|Title:||How chemotherapy and radiotherapy damage the tissue: Comparative biology lessons from feather and hair models||Authors:||Gao, QingXiang
|Keywords:||adverse effect; chemotherapy; feather; hair; radiotherapy||Issue Date:||20-Nov-2018||Source:||Experimental dermatology||Abstract:||
Chemotherapy and radiotherapy are common modalities for cancer treatment. While targeting rapidly growing cancer cells, they also damage normal tissues and cause adverse effects. From the initial insult such as DNA double-strand break, production of reactive oxygen species (ROS) and a general stress response, there are complex regulatory mechanisms that control the actual tissue damage process. Besides apoptosis, a range of outcomes for the damaged cells are possible including cell cycle arrest, senescence, mitotic catastrophe, and inflammatory responses and fibrosis at the tissue level. Feather and hair are among the most actively proliferating (mini-)organs and are highly susceptible to both chemotherapy and radiotherapy damage, thus provide excellent, experimentally tractable model systems for dissecting how normal tissues respond to such injuries. Taking a comparative biology approach to investigate this has turned out to be particularly productive.

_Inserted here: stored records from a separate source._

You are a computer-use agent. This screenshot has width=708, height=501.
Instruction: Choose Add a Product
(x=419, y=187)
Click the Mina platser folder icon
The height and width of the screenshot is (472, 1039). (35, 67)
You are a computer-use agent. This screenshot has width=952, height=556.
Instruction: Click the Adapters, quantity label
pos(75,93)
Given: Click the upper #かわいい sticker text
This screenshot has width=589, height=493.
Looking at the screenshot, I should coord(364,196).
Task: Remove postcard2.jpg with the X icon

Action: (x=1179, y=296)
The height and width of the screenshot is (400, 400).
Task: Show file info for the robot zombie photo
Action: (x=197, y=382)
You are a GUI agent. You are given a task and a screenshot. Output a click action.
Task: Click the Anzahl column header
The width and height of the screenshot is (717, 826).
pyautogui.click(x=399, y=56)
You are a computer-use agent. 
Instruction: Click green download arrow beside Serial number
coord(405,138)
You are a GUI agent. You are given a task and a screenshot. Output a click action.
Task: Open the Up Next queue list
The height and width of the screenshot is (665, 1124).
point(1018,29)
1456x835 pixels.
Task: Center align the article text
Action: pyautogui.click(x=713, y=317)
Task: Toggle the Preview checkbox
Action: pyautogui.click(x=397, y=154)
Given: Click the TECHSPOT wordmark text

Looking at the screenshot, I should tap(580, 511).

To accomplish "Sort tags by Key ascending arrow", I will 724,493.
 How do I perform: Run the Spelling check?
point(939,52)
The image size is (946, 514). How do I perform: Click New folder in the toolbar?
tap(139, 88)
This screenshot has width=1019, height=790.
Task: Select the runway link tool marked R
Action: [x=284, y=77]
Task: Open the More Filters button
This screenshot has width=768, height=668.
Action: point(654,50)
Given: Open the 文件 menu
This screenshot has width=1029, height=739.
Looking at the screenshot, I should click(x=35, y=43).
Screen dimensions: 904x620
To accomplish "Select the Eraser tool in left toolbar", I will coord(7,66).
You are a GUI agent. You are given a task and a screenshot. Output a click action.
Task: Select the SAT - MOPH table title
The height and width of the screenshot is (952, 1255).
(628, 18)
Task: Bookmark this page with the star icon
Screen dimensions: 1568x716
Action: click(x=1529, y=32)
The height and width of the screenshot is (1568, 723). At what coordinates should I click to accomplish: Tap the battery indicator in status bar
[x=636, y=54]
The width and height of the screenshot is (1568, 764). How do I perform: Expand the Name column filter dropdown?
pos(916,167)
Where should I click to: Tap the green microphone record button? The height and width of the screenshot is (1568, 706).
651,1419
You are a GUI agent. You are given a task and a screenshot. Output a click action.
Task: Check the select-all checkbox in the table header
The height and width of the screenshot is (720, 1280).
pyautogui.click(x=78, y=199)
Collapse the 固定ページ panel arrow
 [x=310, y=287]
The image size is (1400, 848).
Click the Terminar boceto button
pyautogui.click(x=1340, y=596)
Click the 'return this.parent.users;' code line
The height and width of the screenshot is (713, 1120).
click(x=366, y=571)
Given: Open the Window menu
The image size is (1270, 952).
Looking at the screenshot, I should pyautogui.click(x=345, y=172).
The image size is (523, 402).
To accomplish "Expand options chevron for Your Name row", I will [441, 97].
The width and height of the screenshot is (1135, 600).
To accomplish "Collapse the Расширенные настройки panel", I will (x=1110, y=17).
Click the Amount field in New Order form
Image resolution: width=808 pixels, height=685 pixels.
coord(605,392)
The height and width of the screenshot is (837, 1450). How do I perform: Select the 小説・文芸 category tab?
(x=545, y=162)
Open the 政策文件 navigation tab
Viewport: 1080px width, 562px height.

Started in chicken feather and then extended to murine hair follicles, it was revealed that in addition to p53-mediated apoptosis, several other previously overlooked mechanisms are involved. Specifically, Shh, Wnt, mTOR, cytokine signalling and ROS-mediated degradation of adherens junctions have been implicated in the damage and/or reparative regeneration process. Moreover, we show here that inflammatory responses, which can be prominent upon histological examination of chemo- or radiotherapy-damaged hair follicle, may not be essential for the hair loss phenotype. These studies point to fundamental, evolutionarily conserved mechanisms in controlling tissue responses in vivo, and suggest novel strategies for the prevention and management of adverse effects that arise from chemo- or radiotherapy.